Rowing from the gears of the 2015 Volkswagen Jetta S TDI’s six-speed manual transmission as we roll over the scenic two-laners of Virginia’s horse country, we marvel in the fact that we’re actually enjoy the fun. Yep, fun. In the Jetta.
Never would we've got expected this when Vw first released the current Jetta to the 2011 type year. As it boasted improved space, son-of-Audi styling, and a more competitive price, the Jetta was soundly criticized for its utter dearth of character, relentlessly cheap-feeling cabin, gruff five-cylinder base engine, and chassis that had regressed into the Ancient with rear drum brakes plus a torsion-beam rear suspension.

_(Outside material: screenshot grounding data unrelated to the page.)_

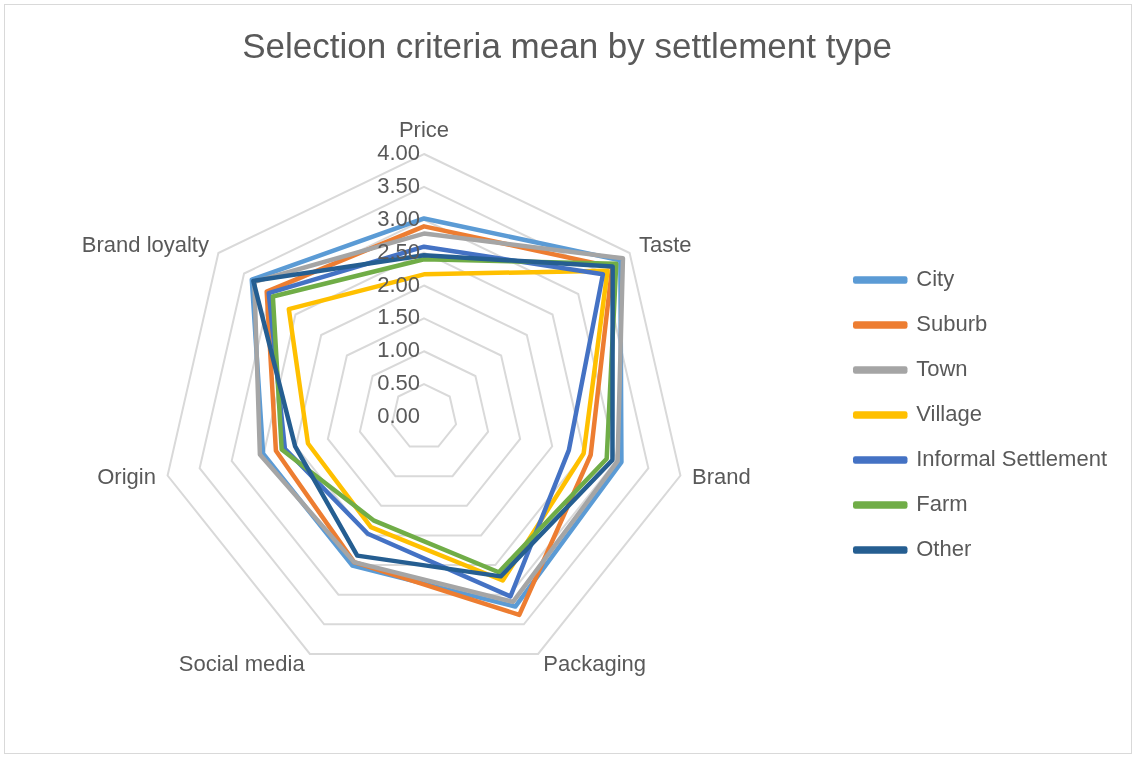  I want to click on y-tick-label: 0.00, so click(398, 416).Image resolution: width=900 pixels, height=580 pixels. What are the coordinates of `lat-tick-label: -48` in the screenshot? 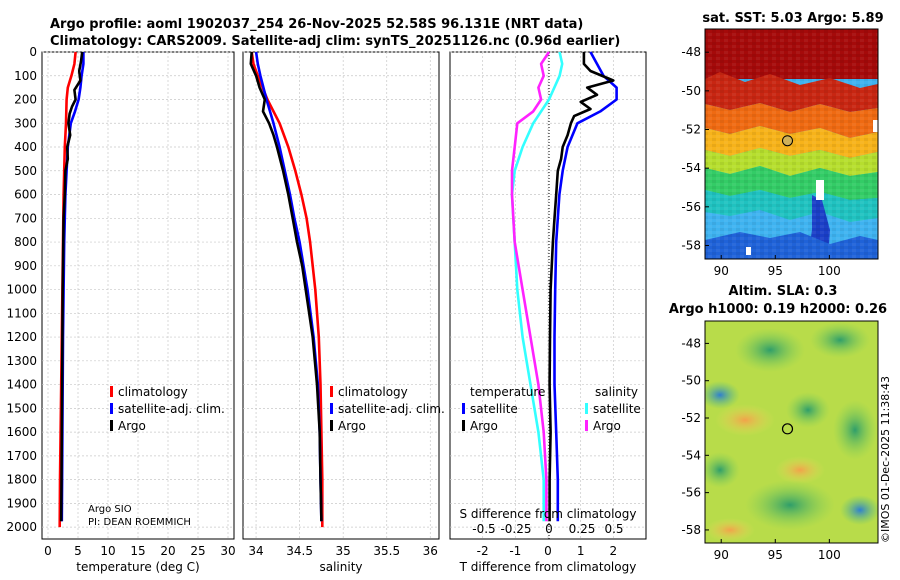 It's located at (691, 52).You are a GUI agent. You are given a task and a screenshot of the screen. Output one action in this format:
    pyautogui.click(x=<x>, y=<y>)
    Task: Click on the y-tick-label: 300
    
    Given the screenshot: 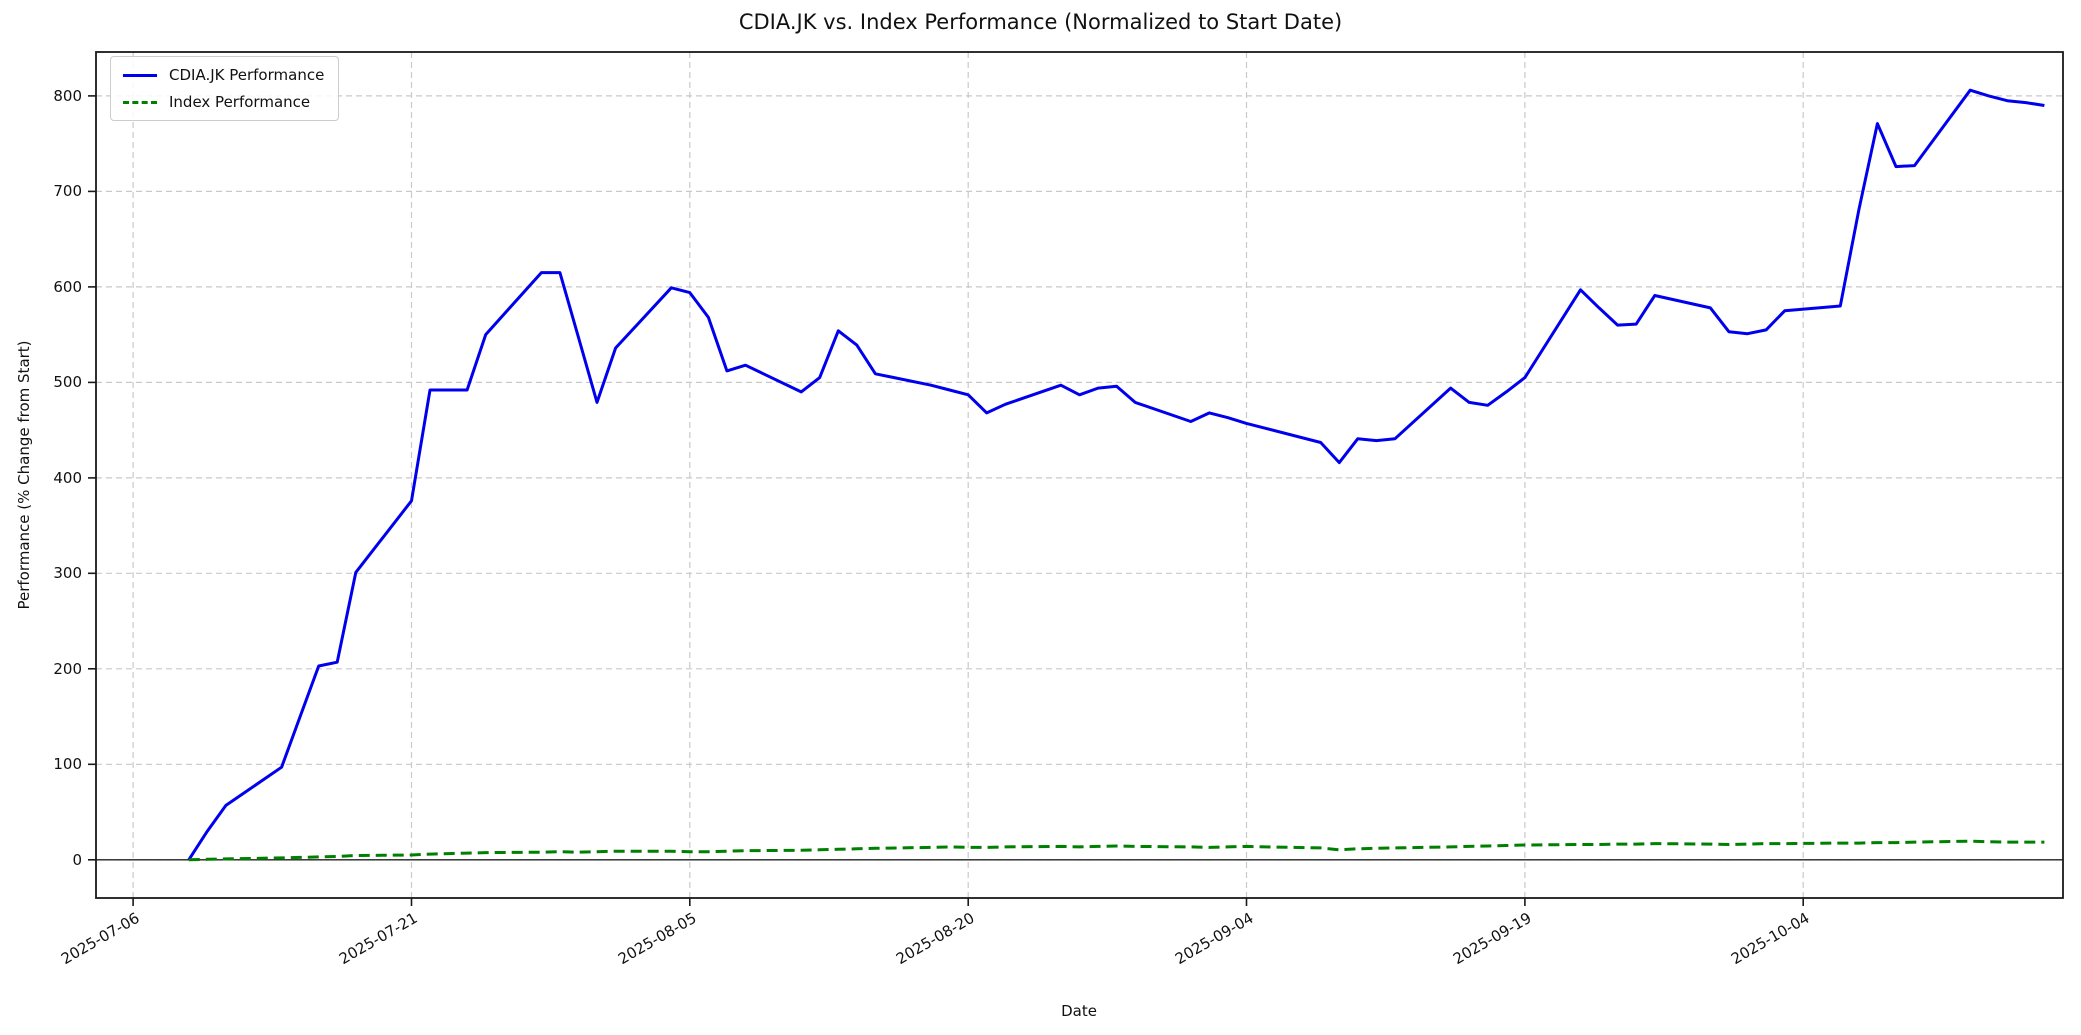 What is the action you would take?
    pyautogui.click(x=68, y=574)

After that, VW has created incremental and substantial improvements to its North American bread-butterer, and by 2014, all U.S.-market Jettas featured four-wheel disc brakes with an independent rear suspension. Also for 2014, a new EA888 1.8-liter turbocharged base four-cylinder engine forced the cantankerous 2.5-liter five-cylinder into retirement. Enter the 2015 Jetta, featuring its midcycle update that brings new front and rear design, improved interior materials (including-at last-a soft-touch dash top), and a new EA288 diesel engine in TDI models. Alas, it seems that the Jetta has now become the car Volkswagen ought to have been building since the beginning.
Generally, the most important parts of the vehicle’s midcycle refresh are revised lighting and fascia factors, however in the 2015 Jetta’s case, these are arguably the least interesting of its upgrades. A brand new grille focuses on the car’s size, along with the latest rear bumper, while new headlamps give extensively obtainable LED daytime running lights along with the taillamps evoke its Audi-brand cousins. As well as the first-time, perhaps the least expensive Jetta drives on aluminum wheels. How much the adjustments improve the Jetta’s looks depends on a observer, nevertheless arguably it has become actually tougher to tell the difference between the Jetta and also the one-size-up Passat.
The cabin, once among the Jetta’s worst attributes, has turned into a convincingly nice area to hang out for 2015. It’s still Teutonically austere plus the door panels are tough plastic, but the dashboard appears far classy, dressed which is with tunneled gauges and reflective piano-black trim sections. High-end material including navigation has trickled below higher trims to low- and mid-grade levels, and interestingly, an available touch-screen infotainment system without navigation is actually bigger than that of the navigation-equipped cars. And the seats of the S, SE, and SEL models we drove were firm and supportive.